▶ Work request:
Give the data again exactly as written, without any of its pictures.

▶ Material for the task:
━━━━

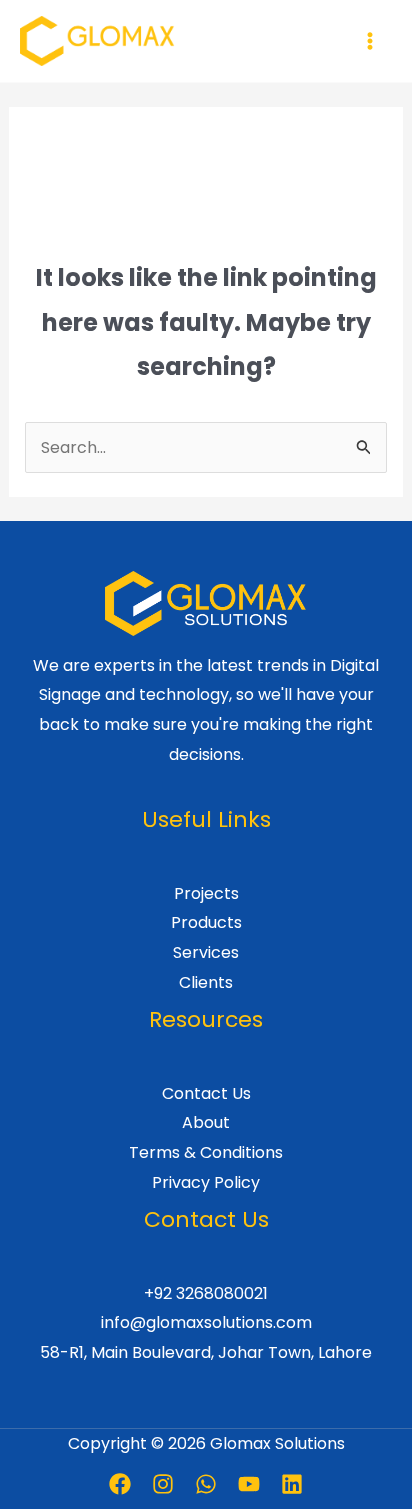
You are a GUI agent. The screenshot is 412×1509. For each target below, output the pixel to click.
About (206, 1122)
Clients (206, 982)
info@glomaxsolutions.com (206, 1322)
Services (206, 952)
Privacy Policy (206, 1182)
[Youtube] (249, 1484)
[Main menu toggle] (370, 41)
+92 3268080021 (206, 1293)
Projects (206, 893)
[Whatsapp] (206, 1484)
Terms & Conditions (206, 1152)
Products (206, 922)
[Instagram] (163, 1484)
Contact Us (206, 1093)
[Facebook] (120, 1484)
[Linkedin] (292, 1484)
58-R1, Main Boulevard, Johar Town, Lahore (206, 1352)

━━━━

▶ Written answer:
You are a GUI agent. The screenshot is 412×1509. For each target below, output the pixel to click.
About (206, 1122)
Clients (206, 982)
info@glomaxsolutions.com (206, 1322)
Services (206, 952)
Privacy Policy (206, 1182)
[Youtube] (249, 1484)
[Main menu toggle] (370, 41)
+92 3268080021 (206, 1293)
Projects (206, 893)
[Whatsapp] (206, 1484)
Terms & Conditions (206, 1152)
Products (206, 922)
[Instagram] (163, 1484)
Contact Us (206, 1093)
[Facebook] (120, 1484)
[Linkedin] (292, 1484)
58-R1, Main Boulevard, Johar Town, Lahore (206, 1352)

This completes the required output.